== INFORMATION SUPPLIED ==
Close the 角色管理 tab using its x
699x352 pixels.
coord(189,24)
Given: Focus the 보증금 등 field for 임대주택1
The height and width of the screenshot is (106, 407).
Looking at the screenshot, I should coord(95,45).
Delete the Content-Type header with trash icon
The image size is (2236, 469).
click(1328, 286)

---

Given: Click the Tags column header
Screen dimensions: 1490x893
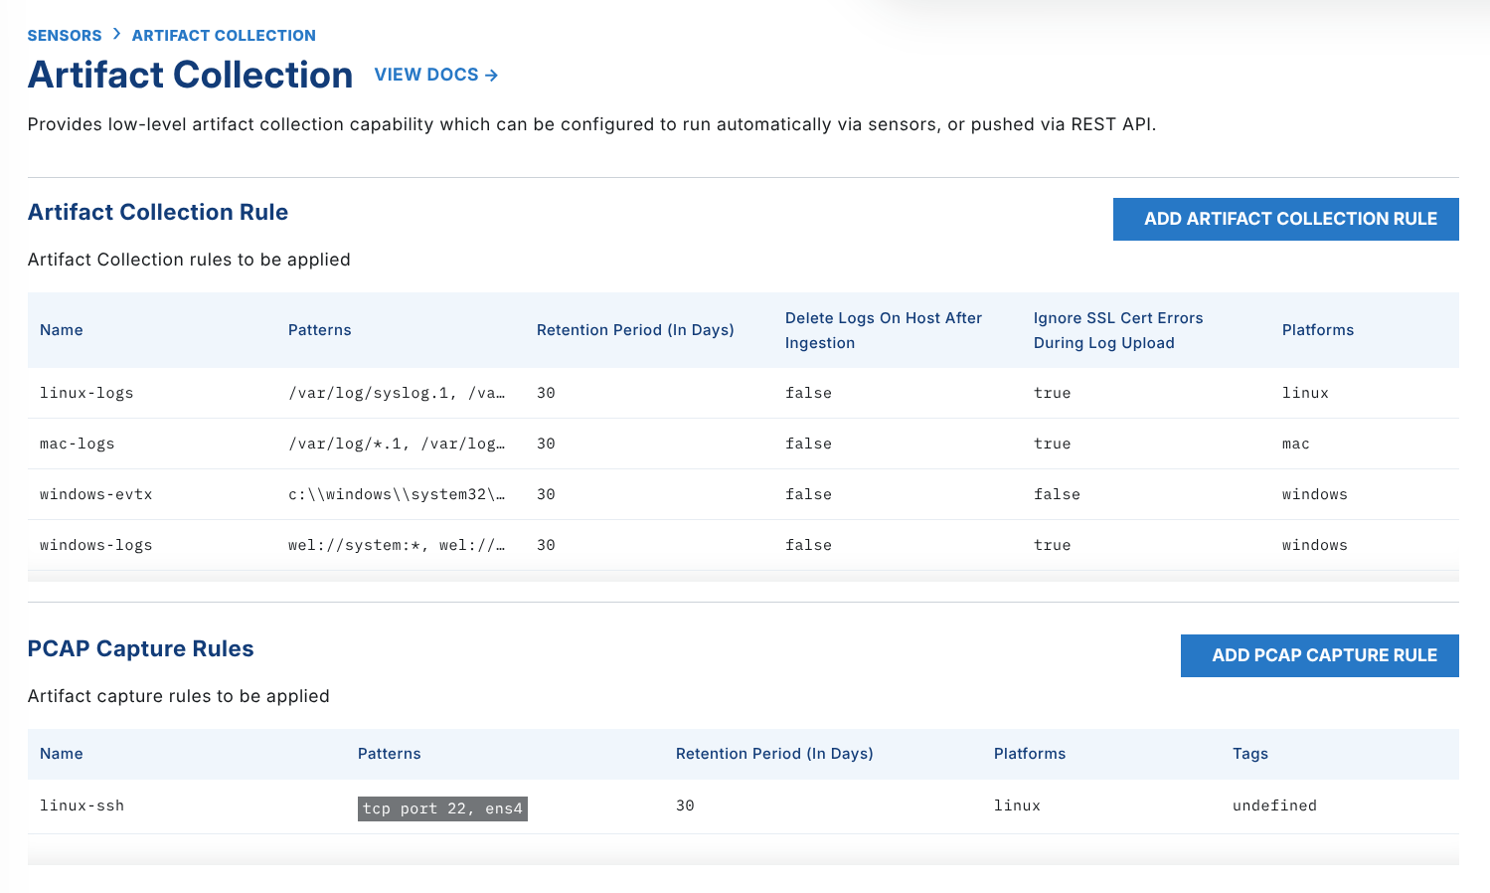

== YOUR ASSIGNMENT ==
The lines above from the one with "Given: Click the Tags column header" through the one with "Screen dimensions: 1490x893" are to be duplicated exactly, ends included, with nothing added.

== RESPONSE TO THIS EXERCISE ==
Given: Click the Tags column header
Screen dimensions: 1490x893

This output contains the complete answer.